■ TASK INSTRUCTIONS ■
Lines holding the word "Viewport" are the ones to copy from the data below.

Stored items
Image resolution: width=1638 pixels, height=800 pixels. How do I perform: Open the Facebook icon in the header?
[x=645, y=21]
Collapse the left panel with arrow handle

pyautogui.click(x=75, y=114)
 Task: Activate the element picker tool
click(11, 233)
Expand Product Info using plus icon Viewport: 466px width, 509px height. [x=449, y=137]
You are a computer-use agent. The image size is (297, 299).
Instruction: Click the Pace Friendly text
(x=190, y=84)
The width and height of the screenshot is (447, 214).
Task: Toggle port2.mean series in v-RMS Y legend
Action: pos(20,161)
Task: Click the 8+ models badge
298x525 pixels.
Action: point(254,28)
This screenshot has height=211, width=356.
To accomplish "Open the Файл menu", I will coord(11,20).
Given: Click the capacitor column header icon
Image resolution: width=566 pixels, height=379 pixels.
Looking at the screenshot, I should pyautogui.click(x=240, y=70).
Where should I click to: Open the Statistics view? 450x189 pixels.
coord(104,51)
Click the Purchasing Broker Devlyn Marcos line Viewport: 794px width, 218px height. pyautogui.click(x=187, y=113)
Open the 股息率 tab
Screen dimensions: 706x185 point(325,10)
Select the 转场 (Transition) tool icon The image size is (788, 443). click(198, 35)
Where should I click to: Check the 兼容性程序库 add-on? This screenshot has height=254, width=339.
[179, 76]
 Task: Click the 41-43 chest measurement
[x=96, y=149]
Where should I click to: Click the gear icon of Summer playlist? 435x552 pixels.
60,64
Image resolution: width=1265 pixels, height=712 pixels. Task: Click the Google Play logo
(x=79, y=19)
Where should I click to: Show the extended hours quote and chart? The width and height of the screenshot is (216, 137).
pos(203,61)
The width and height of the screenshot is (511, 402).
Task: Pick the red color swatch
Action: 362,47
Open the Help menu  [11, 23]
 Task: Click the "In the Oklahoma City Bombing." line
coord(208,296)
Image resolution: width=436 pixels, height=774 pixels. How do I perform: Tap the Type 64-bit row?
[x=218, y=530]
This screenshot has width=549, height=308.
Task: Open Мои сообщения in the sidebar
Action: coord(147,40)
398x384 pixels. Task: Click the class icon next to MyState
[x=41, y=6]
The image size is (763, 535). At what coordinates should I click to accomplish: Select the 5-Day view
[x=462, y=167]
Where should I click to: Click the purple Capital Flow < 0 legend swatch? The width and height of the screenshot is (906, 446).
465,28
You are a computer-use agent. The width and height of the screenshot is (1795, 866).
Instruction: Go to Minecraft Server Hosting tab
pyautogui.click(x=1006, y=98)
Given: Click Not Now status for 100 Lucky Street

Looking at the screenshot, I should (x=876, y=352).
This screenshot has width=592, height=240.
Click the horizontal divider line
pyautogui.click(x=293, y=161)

■ EXERCISE RESPONSE ■
Expand Product Info using plus icon Viewport: 466px width, 509px height. [x=449, y=137]
Click the Purchasing Broker Devlyn Marcos line Viewport: 794px width, 218px height. pyautogui.click(x=187, y=113)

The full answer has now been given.